The Dacia Sandero is one of the most important cars on the European market. And even more so, if we talk about the Spanish market, where it has been the leader in sales to individuals for years – something that says quite a lot about our purchasing power, and not exactly good. Leaving macroeconomic reflections for another day, the reality is that the Dacia Sandero is a bestseller by book, a bestseller whose third generation promises to revalidate and improve all its arguments. The news is that in order to remain a competitive car, it is abandoning its Romanian manufacture.
Dacia is a Romanian brand, and has been an integral part of the Renault Group for decades. Although the bulk of the production will remain in its huge production facilities in Mioveni – the city where the brand was born – the Dacia Sandero will be manufactured in Morocco. And Morocco will be the exclusive supplier of the Dacia Sandero on this side of the Atlantic Ocean. The decision is not surprising: the official version is that Dacia wants to concentrate the production of higher value-added models in Romania.
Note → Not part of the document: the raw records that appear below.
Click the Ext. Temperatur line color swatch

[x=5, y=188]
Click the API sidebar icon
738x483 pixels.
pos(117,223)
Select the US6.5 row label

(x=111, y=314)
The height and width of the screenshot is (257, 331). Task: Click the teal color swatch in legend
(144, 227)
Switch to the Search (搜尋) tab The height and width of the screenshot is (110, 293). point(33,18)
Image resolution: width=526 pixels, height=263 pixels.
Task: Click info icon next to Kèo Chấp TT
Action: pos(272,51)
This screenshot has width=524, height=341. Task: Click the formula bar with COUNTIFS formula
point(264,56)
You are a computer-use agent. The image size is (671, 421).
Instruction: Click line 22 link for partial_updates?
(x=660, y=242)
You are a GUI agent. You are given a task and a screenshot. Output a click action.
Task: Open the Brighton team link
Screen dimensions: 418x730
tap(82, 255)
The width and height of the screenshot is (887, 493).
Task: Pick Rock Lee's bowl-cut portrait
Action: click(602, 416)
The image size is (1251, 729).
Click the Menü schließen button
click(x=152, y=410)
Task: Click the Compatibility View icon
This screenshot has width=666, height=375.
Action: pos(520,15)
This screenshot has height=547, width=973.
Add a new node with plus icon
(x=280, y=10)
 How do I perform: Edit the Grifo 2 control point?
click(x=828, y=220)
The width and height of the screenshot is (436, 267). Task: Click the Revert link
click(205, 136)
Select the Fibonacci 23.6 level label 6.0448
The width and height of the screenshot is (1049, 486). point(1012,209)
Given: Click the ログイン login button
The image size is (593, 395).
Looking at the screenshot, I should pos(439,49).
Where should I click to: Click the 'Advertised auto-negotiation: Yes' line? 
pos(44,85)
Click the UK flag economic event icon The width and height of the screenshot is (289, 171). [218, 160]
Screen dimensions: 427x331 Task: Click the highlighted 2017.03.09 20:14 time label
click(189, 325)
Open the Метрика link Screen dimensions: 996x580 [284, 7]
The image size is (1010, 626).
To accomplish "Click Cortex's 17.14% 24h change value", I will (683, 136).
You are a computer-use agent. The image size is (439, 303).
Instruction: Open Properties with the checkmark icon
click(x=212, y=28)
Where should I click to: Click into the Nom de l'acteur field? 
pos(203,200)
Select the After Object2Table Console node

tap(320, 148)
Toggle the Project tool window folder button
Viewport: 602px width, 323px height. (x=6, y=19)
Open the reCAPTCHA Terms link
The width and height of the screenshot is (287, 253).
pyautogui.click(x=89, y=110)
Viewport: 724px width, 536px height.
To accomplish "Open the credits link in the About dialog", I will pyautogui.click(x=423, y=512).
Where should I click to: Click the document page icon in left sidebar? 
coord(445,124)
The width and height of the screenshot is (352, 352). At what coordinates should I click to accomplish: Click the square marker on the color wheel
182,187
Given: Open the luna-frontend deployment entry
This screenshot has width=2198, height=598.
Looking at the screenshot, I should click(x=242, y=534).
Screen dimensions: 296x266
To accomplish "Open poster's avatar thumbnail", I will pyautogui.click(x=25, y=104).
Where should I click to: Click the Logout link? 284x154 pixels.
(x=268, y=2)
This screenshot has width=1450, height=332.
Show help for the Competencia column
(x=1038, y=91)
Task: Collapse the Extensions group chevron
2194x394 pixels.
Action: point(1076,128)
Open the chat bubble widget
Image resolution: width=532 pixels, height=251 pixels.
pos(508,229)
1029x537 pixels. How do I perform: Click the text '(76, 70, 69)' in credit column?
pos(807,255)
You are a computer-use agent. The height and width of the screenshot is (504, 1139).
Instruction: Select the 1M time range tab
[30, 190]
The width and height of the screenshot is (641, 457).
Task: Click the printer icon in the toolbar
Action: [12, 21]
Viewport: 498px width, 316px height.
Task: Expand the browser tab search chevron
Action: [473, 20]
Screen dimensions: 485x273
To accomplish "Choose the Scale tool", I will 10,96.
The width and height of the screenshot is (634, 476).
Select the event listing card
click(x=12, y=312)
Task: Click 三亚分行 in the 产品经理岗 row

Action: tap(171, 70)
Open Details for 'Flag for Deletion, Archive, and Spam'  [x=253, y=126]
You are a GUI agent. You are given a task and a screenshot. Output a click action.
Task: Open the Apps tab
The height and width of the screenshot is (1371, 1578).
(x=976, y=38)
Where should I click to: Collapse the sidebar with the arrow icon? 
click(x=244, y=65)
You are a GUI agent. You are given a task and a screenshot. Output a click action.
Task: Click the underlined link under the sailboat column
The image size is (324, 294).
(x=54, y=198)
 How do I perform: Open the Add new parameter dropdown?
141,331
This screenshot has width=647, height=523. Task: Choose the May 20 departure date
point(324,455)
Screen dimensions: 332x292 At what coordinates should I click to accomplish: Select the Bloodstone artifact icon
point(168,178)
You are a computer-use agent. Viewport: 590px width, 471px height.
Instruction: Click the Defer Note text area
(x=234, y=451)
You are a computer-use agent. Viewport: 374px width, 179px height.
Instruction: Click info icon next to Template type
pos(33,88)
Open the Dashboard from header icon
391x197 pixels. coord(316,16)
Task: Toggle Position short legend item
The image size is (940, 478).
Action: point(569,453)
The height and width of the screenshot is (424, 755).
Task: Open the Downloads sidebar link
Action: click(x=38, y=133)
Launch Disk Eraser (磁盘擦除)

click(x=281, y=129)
If Dacia wants the Sandero to remain very competitive in price – and that is still its main sales argument, without underestimating the increase in quality and equipment of the new generation – it must reduce its manufacturing and assembly costs. Nor can we ignore an important detail. Renault has factories in Morocco since 2011, and is one of its main markets globally. Renault and Dacia manufacture cars locally for the Moroccan market, where they have a market share of over 40%.
Morocco is claiming to be one of the great African car markets. Its proximity to Europe and preferential trade agreements with the EU are also helping Morocco establish itself as a global competitor in the automotive industry. Its ancillary industry, skilled workforce and low wage costs will be a talking point for years to come.